Но вернусь к осени 44-го - началу 45-го. Зиму я провела за письменным столом, писала свою работу. Письма от Давида продолжали приходить, но что-то в них было уже не то, что-то неуловимое, какие-то новые интересы у него появились. Прежде всего, состоялась его поездка в Москву (мечта его - "Москва яркой звездочкой горит впереди"), побывал и в Ленинграде, нашел его таким же прекрасным, и оформил свое возвращение на Герцена 44 (ВИР). А мне - приветы, в том числе от его мамы, которая желает мне "большого счастья". Но как бы ни было мне грустно, спасалась работой. Что-то получалось, какие-то закономерности вырисовывались, и это помогало жить. И еще - надо же было выбраться, расстаться с горами, как ни грустно, но там ведь теперь мама, Рита, хотелось к ним. А работа всё же продвигалась.

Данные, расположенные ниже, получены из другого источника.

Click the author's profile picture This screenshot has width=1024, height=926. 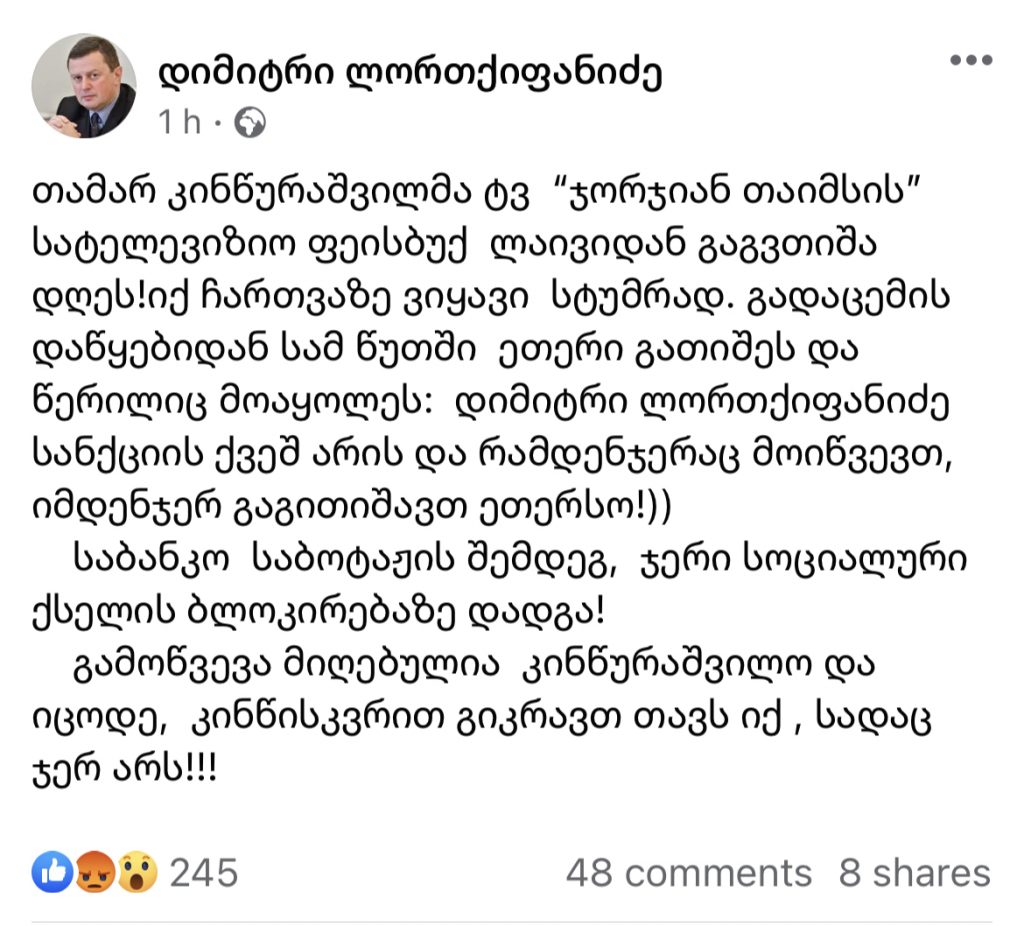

О чем вспоминала и сожалела много лет спустя: женщины, которые жили со мною в одной комнате в эту зиму, были местные. Вернее, тоже переселенцы, но в какие-то более давние времена попали с Украины в Казахстан. "Молодая" (дочка) лет 40-45 была весь день на работе (бухгалтерша), а ее мать хозяйничала и так много интересного говорила. Какие-то шутки, прибаутки, поговорки - всё по-украински. Вывезенное с Украины и сохранившееся в ее разговорах. Много такого, чего я и на Украине не слышала, но чувствовала, что это подлинное, настоящее, народное. Надо было записывать тихонько. А я была занята другим, не могла отвлекаться. Потом сожалела очень. Ведь это были настоящие перлы народной мудрости. Теперь забытые, ушедшие навсегда в небытие.